With CMS using cost report Worksheet S-10 to determine a provider’s UC Factor 3 and ultimately their portion of federal uncompensated care payments, ensuring the accuracy of Worksheet S-10 reporting is essential for all Medicare DSH-eligible hospitals. Now, while we know that line 30 ultimately drives Factor 3, it is recommended hospitals review ALL data on S-10, not just the data that feeds to line 30. This includes looking closer at the cost to charge ratio (CCR) to ensure hospitals are capturing all costs that are considered allowable. As you may know, the cost to charge ratio has a direct effect on the data that is reported on Medicare cost report Worksheet S-10, which then in turn impacts UC payments.
For a quick review of the cost to charge ratio, please refer to our "Hospital Cost to Charge Ratio 101" post. In this post, we will review how the cost to charge ratio relates to Worksheet S-10 and then expand on areas for review.
We will start with where the cost to charge ratio is derived for Worksheet S-10 Line 1. This is a calculated number taking the costs and charges from Worksheet C of the cost report - Column 3, Line 202 divided by Column 8, Line 202. This will include all Inpatient and Outpatient routine and ancillary costs and charges.
In a review of approximately 100 Notice of Program Reimbursements (NPR’s), we found areas that can potentially impact the cost to charge ratio on Worksheet C, thus potentially impacting overall uncompensated care cost on Worksheet S-10. These areas are oftentimes overlooked as a result of PPS payment systems now in place where costs are no longer driving reimbursement as it had in the past. Here are a couple of areas we suggest you review:
Physician Part A Administrative time - Hospitals may find it difficult to collect the necessary data to report allowable administrative time for their physicians, however, there is a basic need to do so. Per cost report instructions, hospitals can claim allowable physician costs up to the calculated RCE limit set by Medicare. In order to claim, hospitals must have auditable documentation to support the Part A time. Support could include time studies or a contract that specifically states the hours/dollars that would be considered each month for administrative duties. In maintaining these records, the administrative amount is then allowable. Otherwise, the entire physician cost including Part A administrative time is considered non allowable. The amount to the hospital could be impacted by millions of dollars.
Non reimbursable cost centers - These cost centers are necessary for hospitals since there will always be a part of hospital operations that Medicare will not allow for reimbursement. Hospitals should review their non reimbursable cost centers to verify they are only receiving overhead allocations related to their piece of the organization. This will help ensure proper cost allocations. In some cases, misreporting non allowable amounts could represent millions of dollars.
If costs are not matched to charges in the same cost center (which can happen in organizations from time to time), hospitals should review those areas to determine the appropriate action to take on the cost report. A way to accomplish this type of review is to start with charges by department and revenue codes. For example, the hospital may have revenue code 270 – Medical Supplies allocated to multiple cost centers. These charges, per regulations, should be reclassed to line 71 – Medical Supplies Charged To Patient. For operational purposes, hospitals will have costs going to one department while charges are mapped to another department but this could potentially misstate two cost center lines.

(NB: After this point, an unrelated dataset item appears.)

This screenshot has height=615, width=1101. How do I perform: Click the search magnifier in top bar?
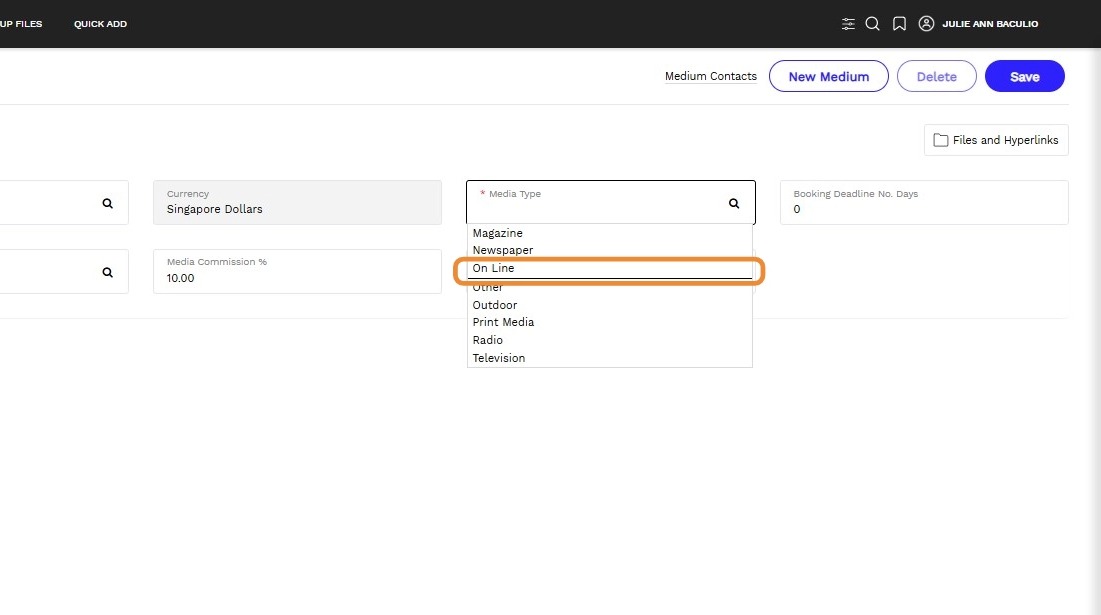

Another good example of this in today’s delivery world is mother/baby rooms. These costs, in most cases, are included in the Adults and Peds line of the cost report. Labor and delivery will sometimes have very little costs associated with it, however, there are charges on labor and delivery cost centers. By reviewing the mom/baby department and ensuring there is a reclass of expenses based on an auditable statistic, costs can be moved and aligned with the labor and delivery room.
While these checks and examples may not move the hospital’s overall cost to charge ratio, multiple cost centers with unmatched cost to charges could have the potential to impact the overall cost to charge ratio that is then reported on S-10.
There are many more examples that we could share but the bottom line is that reimbursement teams should ensure that they reconcile with hospital operations so that they are able to better evaluate cost centers. This will ensure that the cost report adequately takes into account the operations of the facility and how operations impact charges and costs. Each cost center has the potential to impact the overall cost to charge ratio on Worksheet S-10. If a hospital doesn’t analyze the individual cost centers and how they are changing year over year, the probability of having an error is usually greater.
To wrap up, Worksheet S-10 is driving two-thirds of a provider’s Factor 3 and ultimately their portion of Uncompensated Care payments. Not only is S-10 now driving a significant portion of reimbursement dollars for hospitals on the federal level, it has been mentioned in potentially determining 340B eligibility in multiple pieces of legislation and looked at to determine and distribute state Medicaid waiver payments as is the case in Texas. The impact that S-10 has and could have on provider reimbursement warrants a thorough review of ALL S-10 data including cost to charge ratios so hospitals can best position themselves to secure their share of reimbursement.